___ ЦИТИРУЕМЫЙ ОТРЫВОК ___

Вторую книгу трилогии «Кукурузники» уже удалось опубликовать при финансовом содействии Министерства регионального развития. Книга прошла по номинации «Лучшая книга года». Так что надеюсь и на публикацию третьей книги «Долгая дорога в пропасть».
Теперь о моих учителях по жизни. О своих наставниках по работе я уже написал. Могли ли быть у меня наставники в моей деревне? Как помнит читатель, деревня до 1950 года была женская. Добрым словом могу вспомнить своих школьных учителей, особенно первую мою учительницу – Лилию Ивановну Фризен. К сожалению, через год ее перевели в Бородинскую семилетку, преподавателем русского и немецкого языка. В Кормиловской средней школе я бы выделил супружескую чету Першаевых из Ленинграда. Как они преподавали историю – заслушаться можно! Но когда Василий Михайлович нам после ХХ съезда сказал, что он все это знал, его ореол в моих глазах померк. Я был к нему по-юношески несправедлив, но прошлого не вернешь. После этого я окончательно отказался от карьеры преподавателя.
Могла ли моя жизнь сложиться иначе?
Всему, чего я достиг в жизни, я обязан своему отцу. Если бы он не вернулся из трудармии, если бы его не определили на постоянное место жительства в Кормиловку, нам с братом никогда бы не получить среднее, а затем и высшее образование. Второе мое везение, что в год окончания мною десятилетки состоялся ХХ съезд партии, который открыл нам – немцам – дорогу в институт. Так что жизнь моя и брата, и наших детей, могла бы сложиться совсем по-другому.

___ ПЕРЕЧЕНЬ ЗАПИСЕЙ ___

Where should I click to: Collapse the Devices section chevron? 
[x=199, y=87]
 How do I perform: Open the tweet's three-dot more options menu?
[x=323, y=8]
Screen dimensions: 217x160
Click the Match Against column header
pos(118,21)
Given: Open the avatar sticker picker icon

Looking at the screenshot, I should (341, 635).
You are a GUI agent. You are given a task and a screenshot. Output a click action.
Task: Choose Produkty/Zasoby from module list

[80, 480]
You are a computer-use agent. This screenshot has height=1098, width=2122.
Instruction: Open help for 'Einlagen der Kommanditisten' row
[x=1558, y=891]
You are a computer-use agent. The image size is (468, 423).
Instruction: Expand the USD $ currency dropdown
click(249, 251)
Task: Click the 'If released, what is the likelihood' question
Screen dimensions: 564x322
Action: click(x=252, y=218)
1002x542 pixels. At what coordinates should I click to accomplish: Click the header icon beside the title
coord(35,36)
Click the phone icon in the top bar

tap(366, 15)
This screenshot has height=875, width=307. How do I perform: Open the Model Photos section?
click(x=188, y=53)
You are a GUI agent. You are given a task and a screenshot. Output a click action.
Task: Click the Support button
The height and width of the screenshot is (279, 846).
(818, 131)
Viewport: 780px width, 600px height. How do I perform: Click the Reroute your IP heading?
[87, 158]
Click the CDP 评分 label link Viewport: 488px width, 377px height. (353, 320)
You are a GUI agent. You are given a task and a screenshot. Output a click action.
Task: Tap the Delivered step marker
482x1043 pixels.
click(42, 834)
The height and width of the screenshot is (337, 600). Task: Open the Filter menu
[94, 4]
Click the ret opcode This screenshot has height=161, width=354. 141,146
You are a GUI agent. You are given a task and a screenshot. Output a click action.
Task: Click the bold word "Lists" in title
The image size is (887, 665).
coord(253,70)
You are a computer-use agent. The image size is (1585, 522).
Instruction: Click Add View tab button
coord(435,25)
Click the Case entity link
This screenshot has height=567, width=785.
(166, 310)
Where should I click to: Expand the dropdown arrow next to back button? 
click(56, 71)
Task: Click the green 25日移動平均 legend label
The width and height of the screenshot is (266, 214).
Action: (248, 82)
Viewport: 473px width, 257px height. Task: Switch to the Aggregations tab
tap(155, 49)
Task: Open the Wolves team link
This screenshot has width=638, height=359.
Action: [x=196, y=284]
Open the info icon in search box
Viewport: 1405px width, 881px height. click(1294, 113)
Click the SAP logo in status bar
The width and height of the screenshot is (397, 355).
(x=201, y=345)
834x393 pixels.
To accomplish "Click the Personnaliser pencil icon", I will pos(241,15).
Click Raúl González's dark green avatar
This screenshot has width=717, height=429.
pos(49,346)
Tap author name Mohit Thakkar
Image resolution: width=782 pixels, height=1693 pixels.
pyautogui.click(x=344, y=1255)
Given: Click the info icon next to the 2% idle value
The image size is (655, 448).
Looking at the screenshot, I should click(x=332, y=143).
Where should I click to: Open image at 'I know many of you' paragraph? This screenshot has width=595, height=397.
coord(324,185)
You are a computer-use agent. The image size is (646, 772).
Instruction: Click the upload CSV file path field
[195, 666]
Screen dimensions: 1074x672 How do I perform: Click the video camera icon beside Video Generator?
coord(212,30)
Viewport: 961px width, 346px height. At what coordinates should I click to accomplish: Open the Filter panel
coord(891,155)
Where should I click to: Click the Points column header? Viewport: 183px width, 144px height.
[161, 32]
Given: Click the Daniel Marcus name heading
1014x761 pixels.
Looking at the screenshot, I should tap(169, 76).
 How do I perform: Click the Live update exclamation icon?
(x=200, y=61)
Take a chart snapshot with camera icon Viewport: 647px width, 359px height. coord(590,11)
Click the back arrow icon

___

РАБОЧЕЕ ЗАДАНИЕ 1
Как звали первую учительницу, которую с благодарностью вспоминает рассказчик в отрывке воспоминаний?
РАБОЧЕЕ ЗАДАНИЕ 2
Пожалуйста, продолжите отрывок воспоминаний после его последнего предложения.
Записи для работы не понадобятся.

РЕЗУЛЬТАТ ВЫПОЛНЕНИЯ 1
Лилия Ивановна Фризен.

РЕЗУЛЬТАТ ВЫПОЛНЕНИЯ 2
Доволен ли я жизнью? Я доволен, что удалось написать трилогию и удается ее напечатать. Но все же голубая моя мечта – довести ее до массового российского читателя. Но это пока через печать не удается. Поэтому после издания всей трилогии для Центров немецкой культуры попытаюсь опубликовать ее в Интернете.
И все же я, прежде всего, бывший инженер, и несу прямую ответственность за общее техническое состояние нашей экономики. А тут дела обстоят плачевно. Я за инженерную деятельность имею медаль «За трудовую доблесть», две медали ВДНХ, награжден значком «Изобретатель СССР», имею двенадцать авторских свидетельств. Но удовлетворения от своей инженерной деятельности нет. В нашей отрасли был один генератор идей – Юрий Петрович Баталин. Но не все его идеи были безошибочны. Идти же к нему с альтернативной идеей можно было только с заявлением на увольнение... И все же несмотря ни на что комплектно-блочный метод Ю.П. Баталина позволил на многие годы сократить сроки освоения нефтяных и газовых месторождений. В этом его огромная заслуга!
Говорят, двигатель прогресса – конкуренция. Конкуренция идей и проектов в нашей отрасли была. Не хватало самой малости – конкуренции конечной продукции. О какой конкуренции продукции могла идти речь при острейшем дефиците всего и вся?! Это и погубило «самую прогрессивную систему в мире». Увы…
О своих родственниках приходится писать коротко. После трудных 1990-х годов все наши дети и племянники, благодаря своей квалификации, работают. Бизнесменов среди них нет. Никто из них не пьет и не курит – не приучил их к этому дед и родители.